Joe Malinchak





Joe’s “Micro-Flying” column appears bi-monthly, in the January, March, May, July, September, and November issues of Model Aviation. His email is: [email protected].
Model aviation and full-scale aviation have been a major part of my life ever since I was a boy. I was only around four or five years old when my Mom let me play with my Dad’s U-Control model that he had built and flown. I was very fascinated with the model, and all things that fly. My Dad passed away a few months before I was born, and I think it was meant for me to have that model. I am not sure what happened to the airplane, but I think it really kick-started my interest in model airplanes.

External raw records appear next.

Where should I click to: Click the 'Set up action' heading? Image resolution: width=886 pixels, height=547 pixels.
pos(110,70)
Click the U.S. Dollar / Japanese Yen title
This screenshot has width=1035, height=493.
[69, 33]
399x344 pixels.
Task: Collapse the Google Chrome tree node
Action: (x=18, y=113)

My first experience flying an RC model was when I was around 12. My mom took me to our local hobby shop, which had several RC airplanes hanging from the ceiling. I was so interested; I just had to learn how to fly. The owner sold me a single-channel model that was built up and ready to fly with a Cox engine and an Ace Pulse Commander RC system installed. I learned to fly the model all by myself, as no one around me knew how to fly RC airplanes.
I was very fortunate to grow up around a family of full-scale pilots who regularly flew off our privately owned grass airstrip. My Uncle Lou would take me up in his Aeronca Chief and let me fly. My cousin Gene would also take me up and let me fly as much as he could to give me some flight time; my dad taught him to fly. I soloed at the age of 16, and stated my journey of becoming a professional pilot by attending the Prescott, Arizona, campus of Embry-Riddle Aeronautical University.
In school I became the president of an RC club called “Little Riddle Fliers;” we had fun traveling to modeling events that were held throughout the year. It was at one event, the One Eight Air Force Fly-In in Phoenix, Arizona, that I watched my first micro-sized model airplane fly. It had close to a 25-inch wingspan with the Cannon RC system installed—the smallest available system at the time. I was instantly hooked, and ordered a system to experiment with. I converted some all-foam, 19-inch wingspan, FF Scale model airplanes to micro RC and flew them at the next One Eight Air force event!
I graduated from Embry Riddle in 1986 with a Bachelor’s degree in Aeronautical Science and shortly afterward started my first flying job as a flight instructor at Mac Dan Aviation flying at the Caldwell Airport in New Jersey. I spent two years as a flight instructor before landing my first airline job as a co-pilot with Pocono Airlines, Inc. The company unfortunately went out of business, and I had to find another flying job. Most of the pilots, including myself, were hired by Suburban Airlines, flying the Shorts 330 and 360. I now work for US Airways Express/Piedmont Airlines, Inc. as a captain on the De Havilland DH-8 100 and 300. To date, I have accumulated more than 22,000 hours of flight time flying many different types of aircraft.
After college I continued my quest to build smaller and lighter airplanes. I started experimenting with the new CETO micro RC system and soon realized that I needed a lightweight power system to fly my airplanes. I played around with CO2 motors when I was a boy in some FF models, but needed a little more information on them, so I contacted Henry Pasquet, an expert on CO2 motors, and we quickly became friends.
I love to build Scale models, and I thought that it would be great to build models in the same scale as plastic models. With this idea in mind, I built the world’s first 1/72-scale RC model airplane, which first flew in the summer of 2002. My 1/72-scale F4U Corsair weighed only 5 grams and used a one-gram Gasparin G2.6 CO2 motor and a 500mg single-channel receiver. I recently built the world’s first 1/72-scale electric ducted-fan powered jet, a MiG 15, which first flew on August 10, 2010. The model ended up winning the Best Jet award at the 2010 JR Indoor Electric Festival.
I have happily designed several airplanes for Plantraco Microflight, around their Butterfly receiver. I designed the Plantraco 1/48-scale Classroom Fighters, 1/72-scale models, and the Micro Butterfly.
Other highlights of my modeling experience include becoming involved with the National Indoor Remote Control Aircraft Council (NIRAC), on which I served as vice president for two years. I also organized and ran the Indoor Night at the NEAT Fair for several years with my wife, Cindy.
I met Cindy in 1989 at the Lincoln Park Airport in New Jersey, when I was furloughed from Pocono Airlines; we were married two years later. Cindy developed an interest in model airplanes after watching me build them in my basement, so I helped her start her first model, a Peck Polymers Nesmith Cougar Peanut-Scale kit powered by a Brown A23 C02 motor with a very lightweight single-channel receiver built by Fritz Mueller. She flew it at the 1998 Small Fly-In and won the coveted Flying ACE Award with her first airplane!
Today, Cindy and I are still building and flying micro RC models together. We love to travel to some of the various modeling events across the country, hopefully inspiring others with our micro airplanes!